• **TASK TO CARRY OUT**:
Your response should reproduce every line of the entries that contains the word "next".

• **DATA**:
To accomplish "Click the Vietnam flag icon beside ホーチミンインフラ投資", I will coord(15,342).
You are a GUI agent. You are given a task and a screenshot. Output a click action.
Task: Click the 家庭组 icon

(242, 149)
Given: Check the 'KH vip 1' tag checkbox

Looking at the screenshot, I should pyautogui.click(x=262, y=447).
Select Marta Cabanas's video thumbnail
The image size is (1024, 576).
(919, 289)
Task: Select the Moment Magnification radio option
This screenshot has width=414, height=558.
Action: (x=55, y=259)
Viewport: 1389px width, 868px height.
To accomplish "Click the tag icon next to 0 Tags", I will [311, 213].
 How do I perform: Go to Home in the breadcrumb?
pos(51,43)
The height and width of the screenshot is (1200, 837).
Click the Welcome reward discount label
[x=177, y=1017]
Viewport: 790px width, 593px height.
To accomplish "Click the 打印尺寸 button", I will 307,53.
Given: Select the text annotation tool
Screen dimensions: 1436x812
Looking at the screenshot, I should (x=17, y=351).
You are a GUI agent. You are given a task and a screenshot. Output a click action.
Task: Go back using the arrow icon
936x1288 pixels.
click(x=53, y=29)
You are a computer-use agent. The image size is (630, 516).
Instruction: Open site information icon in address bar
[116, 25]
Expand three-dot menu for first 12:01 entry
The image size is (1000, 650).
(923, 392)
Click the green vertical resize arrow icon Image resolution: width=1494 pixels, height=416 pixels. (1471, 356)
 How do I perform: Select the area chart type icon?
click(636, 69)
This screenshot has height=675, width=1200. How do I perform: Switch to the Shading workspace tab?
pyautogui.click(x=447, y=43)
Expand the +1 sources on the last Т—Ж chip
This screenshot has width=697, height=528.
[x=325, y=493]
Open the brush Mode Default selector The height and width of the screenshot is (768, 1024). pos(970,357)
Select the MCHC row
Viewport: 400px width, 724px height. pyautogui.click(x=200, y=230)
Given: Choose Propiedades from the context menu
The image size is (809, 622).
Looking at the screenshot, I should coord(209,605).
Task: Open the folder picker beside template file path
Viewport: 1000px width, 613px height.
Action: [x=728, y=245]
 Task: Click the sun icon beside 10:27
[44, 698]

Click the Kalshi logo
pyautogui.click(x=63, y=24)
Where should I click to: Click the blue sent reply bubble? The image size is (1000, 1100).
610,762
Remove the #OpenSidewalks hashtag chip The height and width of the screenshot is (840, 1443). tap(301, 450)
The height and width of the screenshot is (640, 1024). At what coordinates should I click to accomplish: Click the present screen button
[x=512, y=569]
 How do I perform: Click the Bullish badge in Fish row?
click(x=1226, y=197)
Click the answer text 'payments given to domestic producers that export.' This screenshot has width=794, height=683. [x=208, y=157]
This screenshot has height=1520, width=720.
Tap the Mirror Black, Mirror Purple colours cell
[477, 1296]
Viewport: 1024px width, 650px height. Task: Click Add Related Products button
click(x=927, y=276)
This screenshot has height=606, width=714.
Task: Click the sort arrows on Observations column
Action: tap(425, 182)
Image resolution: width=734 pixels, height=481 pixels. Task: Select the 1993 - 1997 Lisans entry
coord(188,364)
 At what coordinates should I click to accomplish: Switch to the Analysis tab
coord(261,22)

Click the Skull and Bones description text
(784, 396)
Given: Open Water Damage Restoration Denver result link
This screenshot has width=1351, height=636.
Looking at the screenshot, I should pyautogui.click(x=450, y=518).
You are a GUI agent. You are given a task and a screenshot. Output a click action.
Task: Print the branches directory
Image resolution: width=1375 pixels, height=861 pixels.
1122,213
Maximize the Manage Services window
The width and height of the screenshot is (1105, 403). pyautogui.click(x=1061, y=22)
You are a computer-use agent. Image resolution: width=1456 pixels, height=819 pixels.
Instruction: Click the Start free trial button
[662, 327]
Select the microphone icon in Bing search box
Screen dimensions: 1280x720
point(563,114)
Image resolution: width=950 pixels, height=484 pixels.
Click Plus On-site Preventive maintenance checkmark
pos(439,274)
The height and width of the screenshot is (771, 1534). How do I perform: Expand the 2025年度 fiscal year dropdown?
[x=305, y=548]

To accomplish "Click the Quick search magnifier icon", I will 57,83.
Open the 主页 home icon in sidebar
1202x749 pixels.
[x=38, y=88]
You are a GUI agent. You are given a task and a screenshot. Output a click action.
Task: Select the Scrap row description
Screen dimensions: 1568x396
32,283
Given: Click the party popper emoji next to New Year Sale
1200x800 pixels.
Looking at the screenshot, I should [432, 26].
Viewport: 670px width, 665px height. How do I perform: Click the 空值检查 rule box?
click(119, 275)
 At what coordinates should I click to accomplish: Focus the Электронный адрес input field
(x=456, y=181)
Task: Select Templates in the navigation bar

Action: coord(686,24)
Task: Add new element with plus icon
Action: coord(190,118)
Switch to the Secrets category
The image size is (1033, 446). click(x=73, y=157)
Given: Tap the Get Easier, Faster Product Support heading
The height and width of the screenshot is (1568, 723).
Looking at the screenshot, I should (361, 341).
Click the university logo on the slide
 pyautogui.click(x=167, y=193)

• **SOLVED PROBLEM**:
To accomplish "Click the tag icon next to 0 Tags", I will [311, 213].
Given: Click the party popper emoji next to New Year Sale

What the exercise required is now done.